Closing Party scheduled for Sunday June 23rd
The Legendary Swingin Neckbreakers with special guest Jukebox Jodi kick off the party at 4pm so come early!

View invite here:

Teresa & Jeremy

Jeremy at the bar

18 years sounds like a long time.  I remember laughing with my partner when we signed the lease it was so far into the future we thought we would be in rocking chairs on porches by the time 18 years elapsed.  Turns out it was not so far away, and really the era ends in less than a month.

My partner and I opened Motor City Bar on Ludlow Street in July of 1996.  If anyone tries to tell you that running a bar is demanding work, they are flat out lying.  Sure there were the yearly stressful visits from the health department earning every penny of their salary off the ridiculous fines, the occasional ominous looking taxman envelope, those 2 bizarre times when a phony “city official” conned his way past our vigilant porters and stole the Friday night haul, but overall it is a good time job.

And the happier you are, the happy the patrons.  
The happiness bounces off the walls! 

From that fateful day in July 1996, 
Motor City was open 4pm to 4am everyday for real.  

We hosted birthdays and benefits, rock stars and regulars, the occasional wedding reception, some really fun anniversaries and tried to showcase a band or two but the sound was always terrible and the conditions cramped.  When nyc experienced the black out that one summer, we stayed open with candles and a battery powered turntable.  (The police were mad).  On September 11, we opened early and served some of the dazed people walking up from downtown.  We couldn't get deliveries for a week but as long as we had beer and ice we were open.  When hurricane Sandy hit the east coast we were the only ones on the street open (our basement wasn’t even damp). 
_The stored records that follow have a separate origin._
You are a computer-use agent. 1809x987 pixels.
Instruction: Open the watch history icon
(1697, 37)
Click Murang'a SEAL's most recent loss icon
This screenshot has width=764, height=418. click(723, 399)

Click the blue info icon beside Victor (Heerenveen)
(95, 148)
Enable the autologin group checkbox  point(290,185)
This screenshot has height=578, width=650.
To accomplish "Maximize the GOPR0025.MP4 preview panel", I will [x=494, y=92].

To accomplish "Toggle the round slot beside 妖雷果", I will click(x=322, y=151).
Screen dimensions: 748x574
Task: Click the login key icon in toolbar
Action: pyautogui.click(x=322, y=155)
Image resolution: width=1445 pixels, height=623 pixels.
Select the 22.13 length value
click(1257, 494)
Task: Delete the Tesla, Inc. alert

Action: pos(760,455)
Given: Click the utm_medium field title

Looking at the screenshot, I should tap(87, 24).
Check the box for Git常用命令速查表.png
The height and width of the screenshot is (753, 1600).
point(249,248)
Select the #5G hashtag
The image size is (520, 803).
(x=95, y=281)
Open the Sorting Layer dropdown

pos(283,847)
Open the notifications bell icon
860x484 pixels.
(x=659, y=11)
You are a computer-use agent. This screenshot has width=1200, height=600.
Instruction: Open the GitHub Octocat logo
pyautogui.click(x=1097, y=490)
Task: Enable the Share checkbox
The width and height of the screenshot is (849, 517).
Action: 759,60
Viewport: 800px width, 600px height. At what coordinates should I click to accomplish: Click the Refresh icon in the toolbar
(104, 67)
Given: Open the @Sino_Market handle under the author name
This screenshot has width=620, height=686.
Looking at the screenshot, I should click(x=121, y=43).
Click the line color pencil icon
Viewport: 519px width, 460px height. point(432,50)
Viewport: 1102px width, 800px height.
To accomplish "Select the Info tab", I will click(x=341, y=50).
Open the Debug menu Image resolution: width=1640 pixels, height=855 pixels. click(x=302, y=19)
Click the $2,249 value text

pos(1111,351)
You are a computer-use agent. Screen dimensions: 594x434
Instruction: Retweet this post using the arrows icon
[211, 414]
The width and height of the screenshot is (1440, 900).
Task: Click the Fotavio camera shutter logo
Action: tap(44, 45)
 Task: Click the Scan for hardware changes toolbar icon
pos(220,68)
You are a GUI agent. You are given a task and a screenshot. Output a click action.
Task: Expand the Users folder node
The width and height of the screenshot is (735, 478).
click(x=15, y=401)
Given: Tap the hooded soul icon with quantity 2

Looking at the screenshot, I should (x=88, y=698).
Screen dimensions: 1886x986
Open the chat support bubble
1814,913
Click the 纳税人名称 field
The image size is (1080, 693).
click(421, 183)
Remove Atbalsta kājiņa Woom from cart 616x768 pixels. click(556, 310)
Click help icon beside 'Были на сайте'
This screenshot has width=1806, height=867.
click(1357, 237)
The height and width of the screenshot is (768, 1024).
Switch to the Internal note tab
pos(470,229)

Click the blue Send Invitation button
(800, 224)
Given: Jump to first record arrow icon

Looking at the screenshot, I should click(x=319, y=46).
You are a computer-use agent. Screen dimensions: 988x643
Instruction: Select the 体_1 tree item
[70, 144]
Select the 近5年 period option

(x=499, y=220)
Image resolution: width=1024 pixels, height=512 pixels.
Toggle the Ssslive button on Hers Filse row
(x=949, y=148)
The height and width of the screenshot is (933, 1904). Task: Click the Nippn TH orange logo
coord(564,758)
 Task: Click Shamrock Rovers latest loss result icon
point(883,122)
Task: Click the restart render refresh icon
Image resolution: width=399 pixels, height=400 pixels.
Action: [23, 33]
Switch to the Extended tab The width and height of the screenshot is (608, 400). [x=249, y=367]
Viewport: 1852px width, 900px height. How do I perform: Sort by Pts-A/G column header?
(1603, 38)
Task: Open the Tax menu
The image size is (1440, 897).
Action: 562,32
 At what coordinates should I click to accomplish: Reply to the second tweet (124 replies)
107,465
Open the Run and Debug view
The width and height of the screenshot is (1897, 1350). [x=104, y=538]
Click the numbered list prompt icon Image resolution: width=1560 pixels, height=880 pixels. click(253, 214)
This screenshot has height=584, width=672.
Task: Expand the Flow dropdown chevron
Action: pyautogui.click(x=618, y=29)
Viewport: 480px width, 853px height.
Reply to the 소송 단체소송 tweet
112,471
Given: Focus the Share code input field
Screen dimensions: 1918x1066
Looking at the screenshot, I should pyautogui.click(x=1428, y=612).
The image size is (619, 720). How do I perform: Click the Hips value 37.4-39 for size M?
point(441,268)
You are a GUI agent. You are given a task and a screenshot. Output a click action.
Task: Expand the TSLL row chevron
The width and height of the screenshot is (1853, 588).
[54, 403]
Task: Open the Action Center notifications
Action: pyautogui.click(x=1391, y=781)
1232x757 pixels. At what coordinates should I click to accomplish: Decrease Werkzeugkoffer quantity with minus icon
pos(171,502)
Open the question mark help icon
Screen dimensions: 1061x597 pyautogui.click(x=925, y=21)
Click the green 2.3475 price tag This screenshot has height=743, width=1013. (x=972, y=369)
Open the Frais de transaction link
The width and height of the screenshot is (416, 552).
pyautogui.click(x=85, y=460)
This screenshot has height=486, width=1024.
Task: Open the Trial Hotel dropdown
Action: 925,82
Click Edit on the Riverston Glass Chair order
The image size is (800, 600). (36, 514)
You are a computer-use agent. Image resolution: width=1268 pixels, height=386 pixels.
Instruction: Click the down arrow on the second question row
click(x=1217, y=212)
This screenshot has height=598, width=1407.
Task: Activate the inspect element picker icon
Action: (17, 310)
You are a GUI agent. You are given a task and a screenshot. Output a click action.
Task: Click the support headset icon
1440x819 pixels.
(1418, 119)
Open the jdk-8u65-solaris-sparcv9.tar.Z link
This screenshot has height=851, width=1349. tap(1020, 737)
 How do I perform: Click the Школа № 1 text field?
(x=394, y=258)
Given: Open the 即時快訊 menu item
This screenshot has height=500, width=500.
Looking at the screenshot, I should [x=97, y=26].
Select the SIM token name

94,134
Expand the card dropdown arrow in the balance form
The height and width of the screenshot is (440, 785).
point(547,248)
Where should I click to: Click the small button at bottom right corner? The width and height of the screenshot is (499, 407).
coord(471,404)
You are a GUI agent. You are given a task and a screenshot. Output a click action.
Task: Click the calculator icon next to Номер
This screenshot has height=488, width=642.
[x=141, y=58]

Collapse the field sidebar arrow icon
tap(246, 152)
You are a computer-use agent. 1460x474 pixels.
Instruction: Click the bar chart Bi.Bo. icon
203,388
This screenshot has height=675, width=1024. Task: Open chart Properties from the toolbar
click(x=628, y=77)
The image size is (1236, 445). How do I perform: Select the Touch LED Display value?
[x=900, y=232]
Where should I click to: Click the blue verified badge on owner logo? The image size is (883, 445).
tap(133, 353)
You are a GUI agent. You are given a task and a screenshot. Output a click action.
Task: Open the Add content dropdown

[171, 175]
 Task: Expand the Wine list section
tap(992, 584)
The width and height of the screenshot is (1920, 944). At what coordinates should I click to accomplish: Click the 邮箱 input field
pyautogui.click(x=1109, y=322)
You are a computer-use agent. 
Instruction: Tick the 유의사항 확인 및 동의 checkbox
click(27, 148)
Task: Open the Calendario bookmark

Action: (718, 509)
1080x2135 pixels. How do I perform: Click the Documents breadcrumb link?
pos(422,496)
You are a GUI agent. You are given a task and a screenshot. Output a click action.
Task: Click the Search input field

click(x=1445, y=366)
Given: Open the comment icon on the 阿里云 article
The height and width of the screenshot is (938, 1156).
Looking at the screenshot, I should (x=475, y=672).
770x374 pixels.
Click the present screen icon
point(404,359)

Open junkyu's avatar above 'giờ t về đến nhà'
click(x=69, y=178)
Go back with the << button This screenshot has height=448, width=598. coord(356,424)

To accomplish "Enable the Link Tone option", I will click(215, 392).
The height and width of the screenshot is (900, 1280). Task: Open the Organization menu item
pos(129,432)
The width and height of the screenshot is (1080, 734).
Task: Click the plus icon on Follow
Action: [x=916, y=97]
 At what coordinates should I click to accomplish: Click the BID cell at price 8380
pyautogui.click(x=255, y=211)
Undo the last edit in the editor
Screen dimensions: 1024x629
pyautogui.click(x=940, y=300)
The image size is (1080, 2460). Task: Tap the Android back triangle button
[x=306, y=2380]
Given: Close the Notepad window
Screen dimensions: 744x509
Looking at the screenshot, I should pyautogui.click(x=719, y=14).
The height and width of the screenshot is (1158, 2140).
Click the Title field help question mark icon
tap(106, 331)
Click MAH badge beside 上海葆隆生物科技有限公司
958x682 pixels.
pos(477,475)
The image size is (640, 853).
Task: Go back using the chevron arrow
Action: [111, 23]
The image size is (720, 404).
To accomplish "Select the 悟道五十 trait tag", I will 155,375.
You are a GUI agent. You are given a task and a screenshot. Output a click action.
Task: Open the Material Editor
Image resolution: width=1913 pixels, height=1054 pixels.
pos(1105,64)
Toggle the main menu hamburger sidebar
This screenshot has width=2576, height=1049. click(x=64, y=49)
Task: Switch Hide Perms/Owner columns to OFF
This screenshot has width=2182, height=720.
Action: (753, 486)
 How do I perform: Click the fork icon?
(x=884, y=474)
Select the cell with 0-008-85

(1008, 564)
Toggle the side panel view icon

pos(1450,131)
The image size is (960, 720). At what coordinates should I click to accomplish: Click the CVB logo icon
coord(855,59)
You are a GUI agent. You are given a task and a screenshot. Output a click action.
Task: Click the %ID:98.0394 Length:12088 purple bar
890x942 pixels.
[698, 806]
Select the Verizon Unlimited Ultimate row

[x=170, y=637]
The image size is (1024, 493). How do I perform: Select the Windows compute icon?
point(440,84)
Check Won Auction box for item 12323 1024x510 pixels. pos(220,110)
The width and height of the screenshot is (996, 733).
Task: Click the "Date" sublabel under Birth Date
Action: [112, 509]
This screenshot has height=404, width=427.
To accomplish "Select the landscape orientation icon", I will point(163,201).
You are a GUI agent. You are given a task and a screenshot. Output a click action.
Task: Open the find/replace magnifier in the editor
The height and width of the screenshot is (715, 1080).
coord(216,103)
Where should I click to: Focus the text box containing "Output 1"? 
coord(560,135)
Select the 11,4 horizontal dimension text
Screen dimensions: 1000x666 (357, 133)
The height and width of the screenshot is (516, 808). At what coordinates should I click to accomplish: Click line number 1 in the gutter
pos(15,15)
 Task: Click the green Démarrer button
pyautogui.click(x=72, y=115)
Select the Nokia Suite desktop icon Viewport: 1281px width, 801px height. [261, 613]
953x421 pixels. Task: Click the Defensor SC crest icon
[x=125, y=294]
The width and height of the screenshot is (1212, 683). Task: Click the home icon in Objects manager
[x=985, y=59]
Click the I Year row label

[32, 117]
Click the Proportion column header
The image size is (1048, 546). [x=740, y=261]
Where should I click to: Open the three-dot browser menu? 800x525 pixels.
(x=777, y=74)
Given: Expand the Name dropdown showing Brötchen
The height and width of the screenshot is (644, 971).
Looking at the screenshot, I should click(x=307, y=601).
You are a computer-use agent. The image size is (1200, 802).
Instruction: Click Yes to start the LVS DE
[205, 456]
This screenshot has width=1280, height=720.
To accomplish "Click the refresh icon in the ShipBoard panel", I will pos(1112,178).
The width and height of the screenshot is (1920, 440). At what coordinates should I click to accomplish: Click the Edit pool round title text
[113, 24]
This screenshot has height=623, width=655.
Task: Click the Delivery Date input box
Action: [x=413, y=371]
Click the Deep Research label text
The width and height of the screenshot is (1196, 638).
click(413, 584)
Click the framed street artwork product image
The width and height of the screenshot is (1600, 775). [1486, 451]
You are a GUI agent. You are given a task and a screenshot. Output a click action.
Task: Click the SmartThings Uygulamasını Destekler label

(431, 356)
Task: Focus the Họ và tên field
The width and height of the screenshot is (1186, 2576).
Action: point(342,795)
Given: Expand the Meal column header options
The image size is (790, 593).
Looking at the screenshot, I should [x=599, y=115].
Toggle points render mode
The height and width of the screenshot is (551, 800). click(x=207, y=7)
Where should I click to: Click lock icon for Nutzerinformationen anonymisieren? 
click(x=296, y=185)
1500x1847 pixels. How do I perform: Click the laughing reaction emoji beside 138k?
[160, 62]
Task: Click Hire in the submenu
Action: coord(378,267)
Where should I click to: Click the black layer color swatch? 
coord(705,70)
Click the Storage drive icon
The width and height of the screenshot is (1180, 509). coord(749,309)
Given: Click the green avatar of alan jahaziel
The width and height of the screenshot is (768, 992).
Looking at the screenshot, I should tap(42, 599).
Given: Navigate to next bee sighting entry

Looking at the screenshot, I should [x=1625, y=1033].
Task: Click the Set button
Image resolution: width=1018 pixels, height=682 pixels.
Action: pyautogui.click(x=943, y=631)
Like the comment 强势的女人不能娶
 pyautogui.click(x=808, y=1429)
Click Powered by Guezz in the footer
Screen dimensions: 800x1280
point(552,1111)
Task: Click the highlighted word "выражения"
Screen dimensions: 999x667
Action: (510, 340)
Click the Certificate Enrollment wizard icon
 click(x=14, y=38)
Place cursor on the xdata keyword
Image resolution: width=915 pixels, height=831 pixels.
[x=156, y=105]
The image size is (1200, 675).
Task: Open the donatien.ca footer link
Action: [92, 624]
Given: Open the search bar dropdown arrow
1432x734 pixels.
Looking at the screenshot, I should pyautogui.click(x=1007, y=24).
I go into bars now and mainly what I see is a TV on every wall, always on, always blazing.  Motor City was the anti - TV bar (save for the occasional Detroit playoff game when someone would demand we drag up our crummy old donated 24” tube).  It was our vision that you go to a bar, have a drink, talk to a stranger maybe make a friend or a mortal enemy.  And it worked like a charm.  Lots of people met their husbands/wives/life partners there.  

I count 15 weddings amongst customers and employees which is pretty good.  Breakups happened too.  Memorials.  Babies.   if you hung out there long enough – and it didn’t take very long - you became family.

So now we come to the end.  It is bittersweet; the neighborhood has changed a lot and all the regulars have long since moved away to less expensive digs, and the hipsters and artists have gotten older or been replaced by a more white collar hipster and artist crowd.

The bar never changed in 18 years.   

It spoke to the unpretentious at heart, 
and that is its legacy and why I think it will be missed.  

In a city with “pop up” everything and martini bars on every corner, it was good to have a place you knew was open, where the beer was cheap, where you could get a seat,  the drinkers and bartenders  were recognizable and you could feel comfortable.  

After almost 2 decades I will miss it dearly.  So before the last drink is poured at midnight on June 30, a very very heartful thanks to everyone – the employees and the patrons- that treated the place like their own and loved it like I loved it.